John Denver Property Sale Threatens Conservation Dream

John Denver’s property purchased in Old Snowmass to serve as headquarters for his Windstar Foundation has been sold and the foundation dissolved, the final nail in the coffin for the singer/songwriter’s dream of protecting the extremely valuable property west of Aspen, Colorado from the relentless march of the developers. The 950 acre property is allegedly already under contract to an unnamed private buyer, and Rocky Mountain Institute executive director Marty Pickett said the sale will be completed by the end of the month.

The Windstar Land Conservancy placed the property for sale in September at an asking price of $13 million. The organization also disbanded Denver’s Windstar Foundation.
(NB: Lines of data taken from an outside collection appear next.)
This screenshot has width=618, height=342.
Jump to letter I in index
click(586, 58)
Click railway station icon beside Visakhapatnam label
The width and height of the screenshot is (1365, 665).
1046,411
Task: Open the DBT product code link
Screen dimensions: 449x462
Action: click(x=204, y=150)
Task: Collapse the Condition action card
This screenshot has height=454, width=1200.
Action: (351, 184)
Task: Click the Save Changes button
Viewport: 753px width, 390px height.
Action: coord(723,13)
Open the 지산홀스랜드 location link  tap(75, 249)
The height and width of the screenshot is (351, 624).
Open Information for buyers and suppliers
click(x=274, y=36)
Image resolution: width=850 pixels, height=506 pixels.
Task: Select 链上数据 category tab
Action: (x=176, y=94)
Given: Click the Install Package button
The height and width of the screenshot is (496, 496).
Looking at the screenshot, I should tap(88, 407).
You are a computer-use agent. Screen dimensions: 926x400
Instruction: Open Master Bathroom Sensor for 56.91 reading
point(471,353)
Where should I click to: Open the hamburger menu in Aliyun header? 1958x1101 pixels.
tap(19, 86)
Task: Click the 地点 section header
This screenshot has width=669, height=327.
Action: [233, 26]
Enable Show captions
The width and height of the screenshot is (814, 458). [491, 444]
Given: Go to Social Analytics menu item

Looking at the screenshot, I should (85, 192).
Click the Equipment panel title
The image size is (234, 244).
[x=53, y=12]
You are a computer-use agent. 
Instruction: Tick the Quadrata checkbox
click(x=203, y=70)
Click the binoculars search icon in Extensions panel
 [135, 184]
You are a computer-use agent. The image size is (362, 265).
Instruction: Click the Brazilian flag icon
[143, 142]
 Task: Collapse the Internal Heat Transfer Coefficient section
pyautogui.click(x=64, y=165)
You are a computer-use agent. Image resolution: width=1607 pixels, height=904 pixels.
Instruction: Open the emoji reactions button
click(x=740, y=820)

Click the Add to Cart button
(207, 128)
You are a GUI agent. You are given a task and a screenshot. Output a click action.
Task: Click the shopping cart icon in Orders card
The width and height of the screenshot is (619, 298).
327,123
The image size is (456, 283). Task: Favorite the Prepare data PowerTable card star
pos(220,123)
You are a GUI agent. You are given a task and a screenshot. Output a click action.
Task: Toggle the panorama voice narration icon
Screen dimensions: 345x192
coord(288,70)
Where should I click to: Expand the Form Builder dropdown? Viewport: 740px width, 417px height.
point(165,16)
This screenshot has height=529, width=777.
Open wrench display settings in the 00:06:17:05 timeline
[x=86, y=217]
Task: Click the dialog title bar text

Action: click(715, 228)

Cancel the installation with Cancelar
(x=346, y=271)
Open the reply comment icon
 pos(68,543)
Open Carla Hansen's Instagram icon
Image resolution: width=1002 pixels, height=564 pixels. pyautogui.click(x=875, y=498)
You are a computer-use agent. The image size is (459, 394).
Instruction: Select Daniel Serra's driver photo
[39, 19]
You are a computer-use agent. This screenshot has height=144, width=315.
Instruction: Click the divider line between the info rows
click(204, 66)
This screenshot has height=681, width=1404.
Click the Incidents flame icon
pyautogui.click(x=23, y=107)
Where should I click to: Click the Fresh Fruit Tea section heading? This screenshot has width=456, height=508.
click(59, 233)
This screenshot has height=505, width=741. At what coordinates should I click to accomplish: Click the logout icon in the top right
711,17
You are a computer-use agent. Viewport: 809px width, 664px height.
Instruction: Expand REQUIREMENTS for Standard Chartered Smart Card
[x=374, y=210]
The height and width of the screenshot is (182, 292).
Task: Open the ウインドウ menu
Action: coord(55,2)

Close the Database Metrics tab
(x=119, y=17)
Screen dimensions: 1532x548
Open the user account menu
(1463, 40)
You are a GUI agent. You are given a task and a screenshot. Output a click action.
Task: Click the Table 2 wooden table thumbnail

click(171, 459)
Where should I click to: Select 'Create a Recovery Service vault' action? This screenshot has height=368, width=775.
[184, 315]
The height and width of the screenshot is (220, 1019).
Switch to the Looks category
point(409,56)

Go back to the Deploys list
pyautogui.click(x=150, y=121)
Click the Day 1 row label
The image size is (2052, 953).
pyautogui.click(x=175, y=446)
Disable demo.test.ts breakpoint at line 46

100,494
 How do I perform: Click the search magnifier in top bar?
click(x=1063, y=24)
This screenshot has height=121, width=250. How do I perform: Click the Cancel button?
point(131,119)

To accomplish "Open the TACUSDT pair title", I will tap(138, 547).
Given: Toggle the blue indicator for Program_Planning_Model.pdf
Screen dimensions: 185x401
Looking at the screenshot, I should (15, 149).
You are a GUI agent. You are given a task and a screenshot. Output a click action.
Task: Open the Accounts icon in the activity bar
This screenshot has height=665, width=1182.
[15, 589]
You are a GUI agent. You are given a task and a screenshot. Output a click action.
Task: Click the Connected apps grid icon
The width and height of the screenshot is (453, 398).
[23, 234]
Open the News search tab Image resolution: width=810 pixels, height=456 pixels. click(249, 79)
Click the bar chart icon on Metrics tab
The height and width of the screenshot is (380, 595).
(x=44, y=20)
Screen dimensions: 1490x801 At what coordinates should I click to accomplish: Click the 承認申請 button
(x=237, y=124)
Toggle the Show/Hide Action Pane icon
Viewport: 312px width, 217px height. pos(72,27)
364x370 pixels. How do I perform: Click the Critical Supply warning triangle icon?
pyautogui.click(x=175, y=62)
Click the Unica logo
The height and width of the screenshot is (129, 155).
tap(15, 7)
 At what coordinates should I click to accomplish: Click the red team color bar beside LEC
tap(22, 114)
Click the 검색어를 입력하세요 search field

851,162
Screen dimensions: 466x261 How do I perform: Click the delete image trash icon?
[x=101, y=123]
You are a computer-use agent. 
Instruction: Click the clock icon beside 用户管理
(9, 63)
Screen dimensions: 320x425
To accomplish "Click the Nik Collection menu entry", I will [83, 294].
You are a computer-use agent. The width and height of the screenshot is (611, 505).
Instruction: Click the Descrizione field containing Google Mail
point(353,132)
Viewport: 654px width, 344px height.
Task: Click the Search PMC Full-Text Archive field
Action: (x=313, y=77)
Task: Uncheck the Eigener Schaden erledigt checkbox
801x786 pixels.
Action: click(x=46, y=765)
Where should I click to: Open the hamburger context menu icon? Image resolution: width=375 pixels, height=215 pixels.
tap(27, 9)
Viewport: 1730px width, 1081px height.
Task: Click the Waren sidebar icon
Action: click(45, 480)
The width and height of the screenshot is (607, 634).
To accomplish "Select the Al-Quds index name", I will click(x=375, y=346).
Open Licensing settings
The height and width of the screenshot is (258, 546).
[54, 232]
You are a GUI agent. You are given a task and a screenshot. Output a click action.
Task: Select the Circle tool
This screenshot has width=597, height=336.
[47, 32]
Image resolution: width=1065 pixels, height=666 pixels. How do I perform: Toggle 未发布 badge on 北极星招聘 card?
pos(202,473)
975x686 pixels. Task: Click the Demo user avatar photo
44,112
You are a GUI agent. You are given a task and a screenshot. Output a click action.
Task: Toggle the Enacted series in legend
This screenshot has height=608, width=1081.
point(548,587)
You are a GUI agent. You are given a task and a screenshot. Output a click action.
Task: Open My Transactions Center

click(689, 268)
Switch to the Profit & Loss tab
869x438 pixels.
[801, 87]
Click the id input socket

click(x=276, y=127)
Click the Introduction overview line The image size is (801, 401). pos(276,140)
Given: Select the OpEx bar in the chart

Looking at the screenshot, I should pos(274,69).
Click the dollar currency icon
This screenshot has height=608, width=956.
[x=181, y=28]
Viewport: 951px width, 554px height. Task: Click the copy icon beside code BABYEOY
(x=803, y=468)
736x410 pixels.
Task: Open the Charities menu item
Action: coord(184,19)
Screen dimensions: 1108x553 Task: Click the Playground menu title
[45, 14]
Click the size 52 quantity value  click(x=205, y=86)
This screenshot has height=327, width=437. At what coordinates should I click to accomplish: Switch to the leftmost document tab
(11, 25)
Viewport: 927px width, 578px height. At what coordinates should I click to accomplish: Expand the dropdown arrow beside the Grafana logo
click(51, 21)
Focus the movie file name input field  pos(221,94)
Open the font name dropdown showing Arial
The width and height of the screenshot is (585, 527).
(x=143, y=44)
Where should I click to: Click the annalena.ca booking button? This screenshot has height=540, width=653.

However, the Rocky Mountain Institute will continue, with about 20 employees that will be allowed to work on the Old Snowmass location for an additional two years after the sale is complete.

They plan to use the money to build “a state-of-the-art green office building” in nearby Basalt, Colorado.

Sheesh. While I suppose that these folks know what they’re doing, it’s a long fall from preserving natural mountain beauty to building just another office building, no matter how green. Unfortunately, John Denver died flying a private plane in 1997, and Karmen Dopslaff, a member of the Windstar Land Conservancy’s board of directors said that Windstar “kind of fizzled after John died.”

Aspen is a ski resort community in Colorado that is notorious for boasting some of the highest real estate prices in America. Ironically, down-to-earth gonzo journalist Hunter Thompson, as well as John Denver, probably have to share some of the blame for turning what was once a small mountain community into a celebrity destination that sent property values sky-high.

In the end, the $13 million for the site may have been too much for the struggling Rocky Mountain Institute to resist.

In his next life, maybe Mr. Denver can write a song about “Green Office Building High.” The sale of the John Denver property seems like the end of an era.